An 18-Month Follow-Up of Digital Myxoid Cysts After Therapy With Percutaneous Sclerotherapy With Polidocanol
We have treated 15 lesions in a total of 13 patients. Five patients (38.5%) were men and 8 (61.5%) were women. The median age was 57 years (range 42–72 years). The mean lesion size was 5.2 mm (range 2–8 mm). Thirteen lesions (86.7%) were located on the fingers and 2 lesions (13.3%) on the toes. Eight lesions had recurred after previous therapies: surgery had been performed on 5 lesions, cryotherapy on 1 lesion, surgery, and cryotherapy on 2 lesions. Seven lesions had never been treated before. The sclerotherapy method was similar as described in the previous mentioned articles. Nevertheless, we punctured the lesion with a 25-G needle and we emptied it doing a light manual pressure and then, we infiltrated the necessary volume of POL 2% to fill the DMC (In general less than 0.1 mL).
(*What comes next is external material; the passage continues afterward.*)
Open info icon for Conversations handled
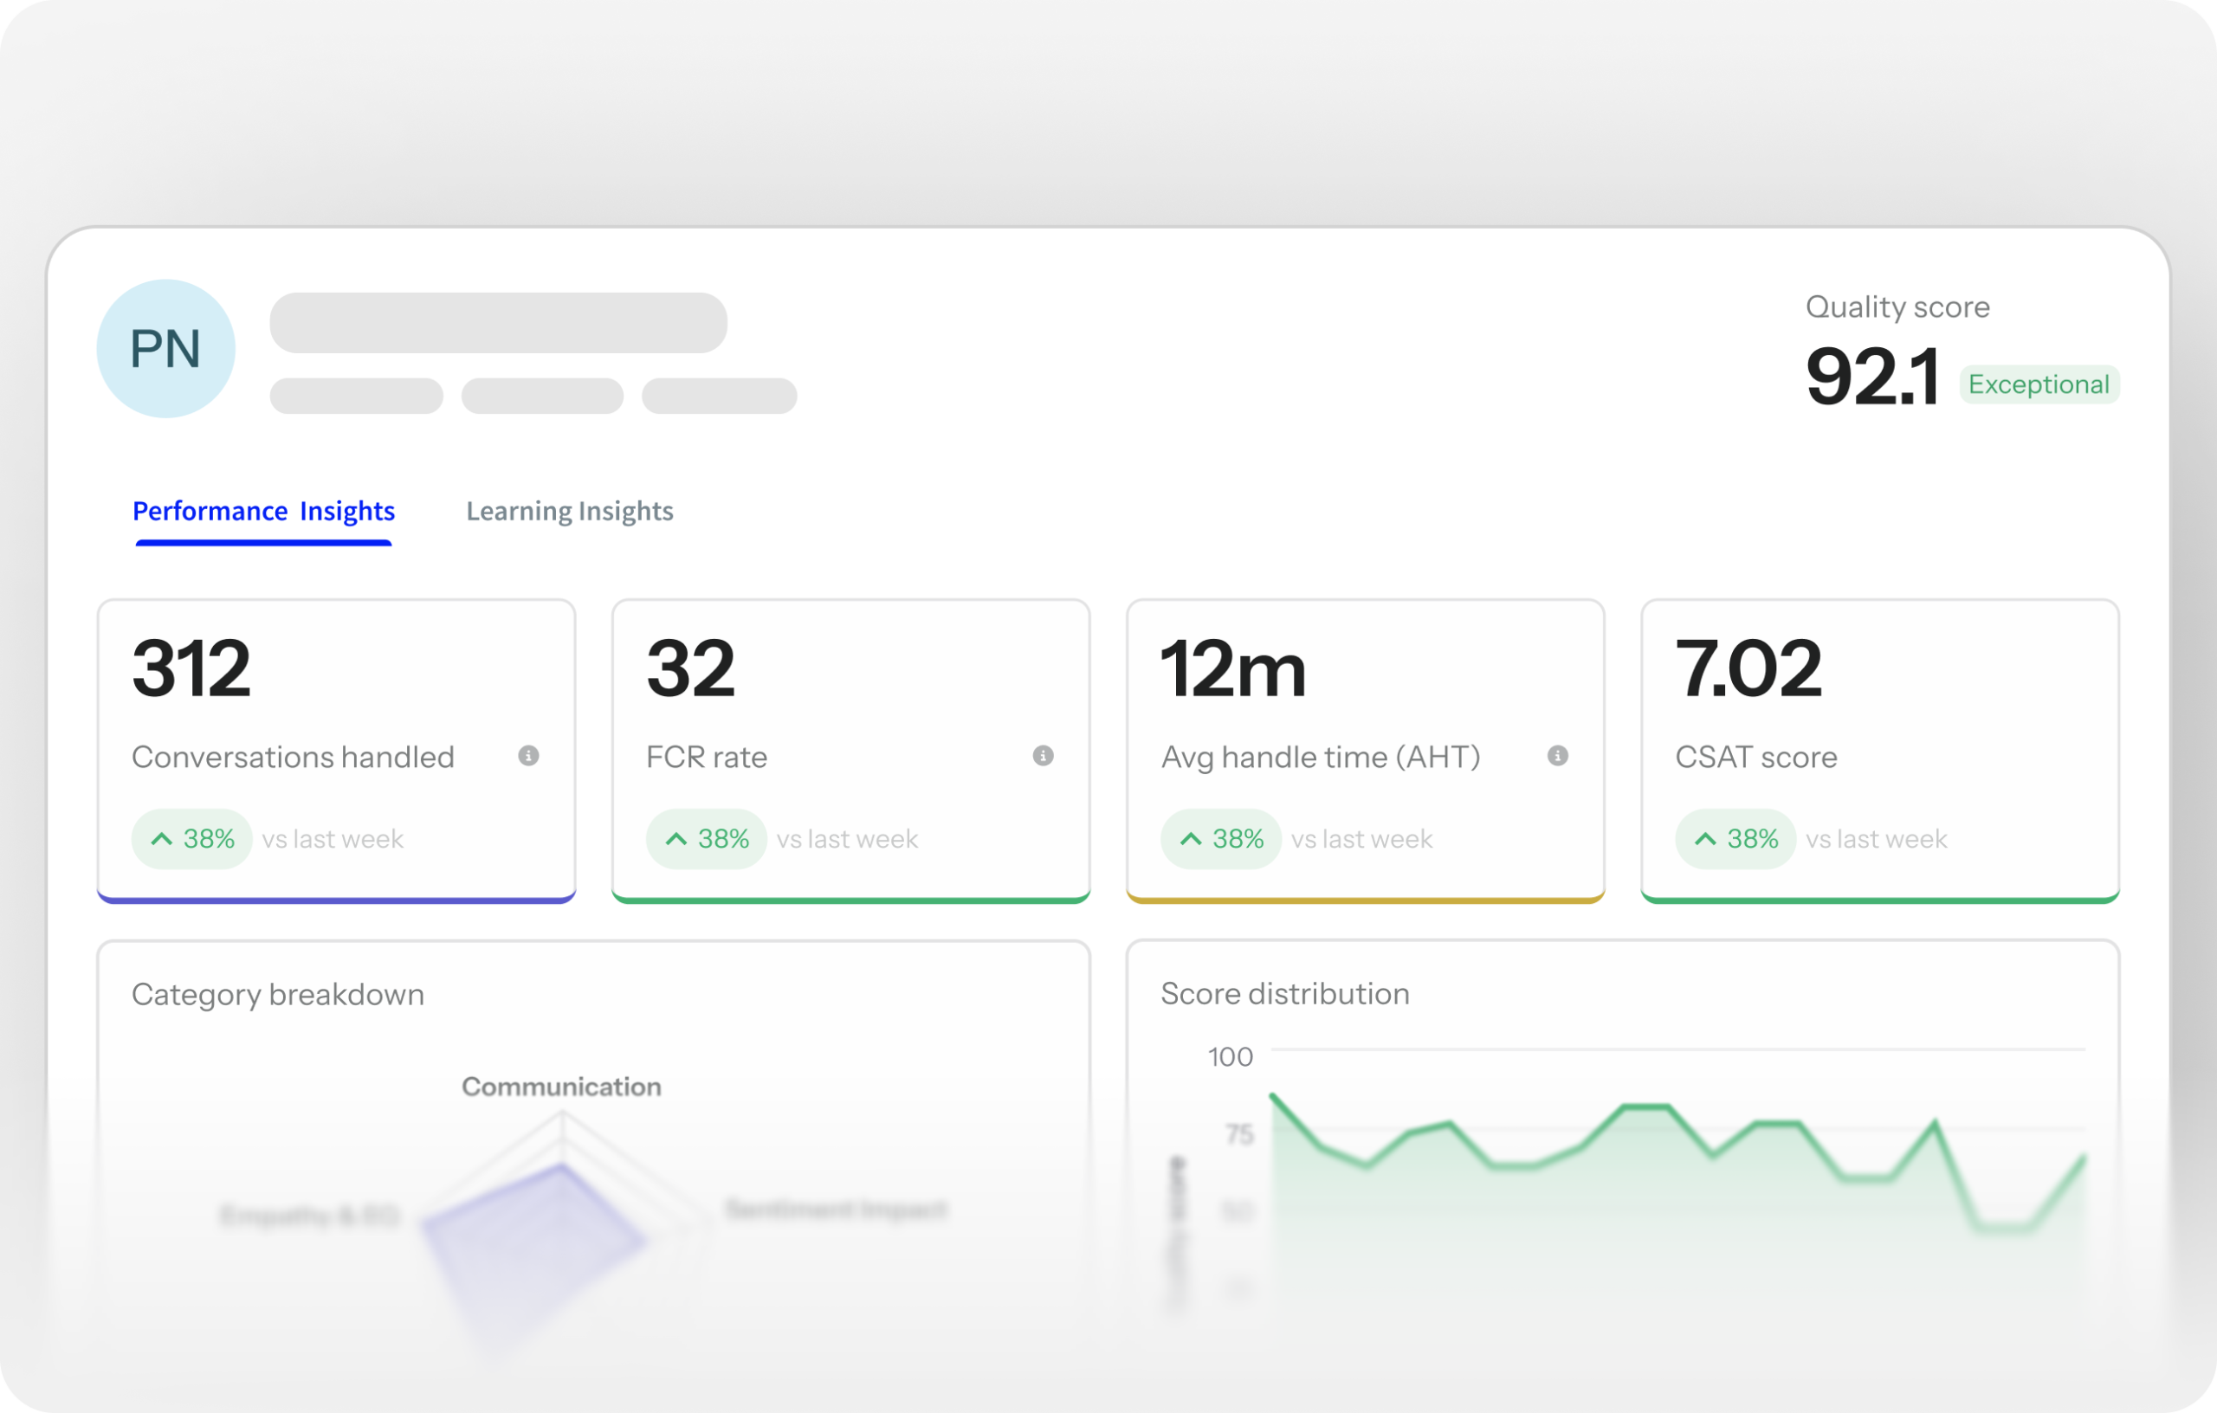Viewport: 2217px width, 1413px height. click(x=528, y=756)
We observed CRR (complete resolution of the DMC) in 12 lesions (80%) and a partial response rate (defined as a reduction >50% of the DMC size) in 3 lesions (20%). The median number of necessary infiltrations to reach CRR was 1 (range 1–4). The median follow-up time was 18 months (range 3–24 months). Among the lesions which finally reached CRR, only one recurred (8.3%). The recurrence time was 18 months.
Adverse reactions (ARs) related to this technique were minor in our experience. Patients reported outcomes: level of pain, level of satisfaction, etc. Moreover, physicians ruled out complications (such as infection and inflammation). During the procedure 87% of patients referred null to light pain and 13% moderate to severe pain. Most patients in the days after the procedure had light to moderate inflammation or light to moderate localized pain. 66.7% of treated lesions showed a faint scar as a later AR. We have not registered any joint or tendon injury. Finally, we evaluated the level of satisfaction with the technique. The visual analogic scale (0–10) was 9.4.
Our results confirm previous publications in terms of efficacy, highlighting a good recurrence control with a median follow-up of 18 months. According to our knowledge only results of short-term control have been previously published. Therefore, we would like to focus interest on this fact since currently one of our main concerns regarding DMC therapy is recurrences.
In conclusion, although more clinical trials are needed, our experience suggests that sclerotherapy with POL in an effective, safe, simple, and affordable procedure when treating DMC.